Idolizing the career of Neil Young and his constant artistic redevelopment, Poltz still gets excited about his new projects. He brought that, along with an armful of new tracks, to the studio in Australia, and the result is the new record, a collection of acoustic pop songs with international flavour intertwined into the groove. At no point is it too serious, but it’s sophisticated and different enough to make you turn your head.
“That’s the cool thing about my job: I can record anywhere, and I’m not beholden to a band, because I’m a solo artist” Poltz says. “I’m able to find groups of musicians in places and make a recording. Still on my list is to go to Cuba and make a record.”
The title Noineen Noiny Noin comes from how an Australian might pronounce “1999,” which was when he first came to Australia as an opening act for Jewel. It might have still been early in California, but he was in the right mood to test my pronunciation.
“That was really good!” he laughed.
Steve Poltz and St. John’s
August 12 marks Poltz’s fourth trip to Newfoundland, where he’ll be performing at The Ship Pub in St. John’s.
“It’s so beautiful. It kind of reminds me of Tasmania – it’s like a part of Canada, yet it’s not a part of Canada. They sort of have an air of independence about them, and Newfoundland seems like it’s its own country. Which I really like – Newfoundlanders have an independence about them and a joy of life.”
Having played on larger stages as well as at intimate house concerts, he admits to preferring the latter, and is looking forward to being able to share stories in his disarming, candid manner on a Sunday evening with a room of soon-to-be friends.

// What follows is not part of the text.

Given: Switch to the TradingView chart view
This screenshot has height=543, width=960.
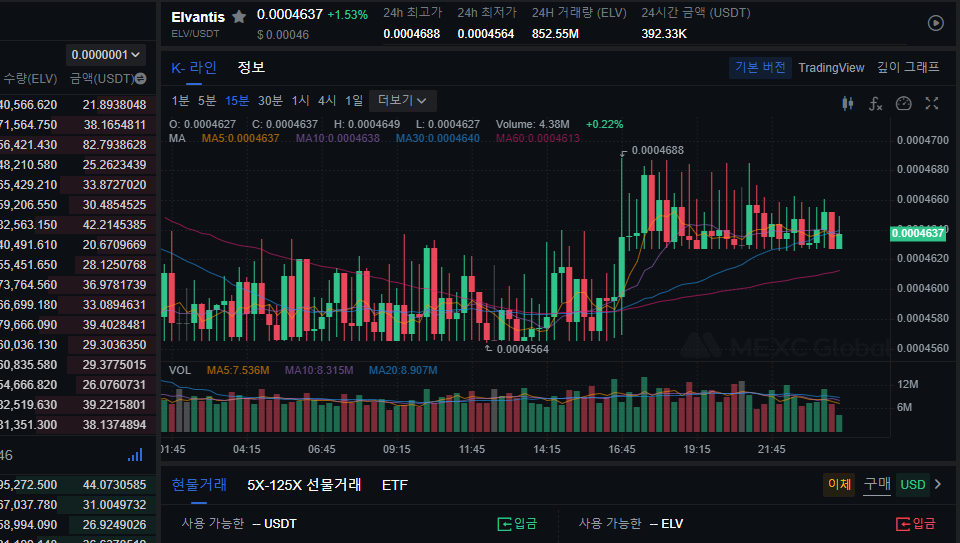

On this visit, as before, he will only be in the capital city – still, he’s looking forward to someday driving across the province and possibly playing in Corner Brook along the way. And while he has resolved to learn to plan and schedule things better, Poltz is having a lot of fun doing things the way he has always done them, by getting lost in something totally new and unexpected. Whether it’s in the nooks and crannies of Newfoundland or halfway around the world, there are still plenty of things to see.
“There’s so many more places I need to go. I say make your motto like Chet Baker: let’s get lost. Going wherever the roads leads you, those are some of the funnest days.”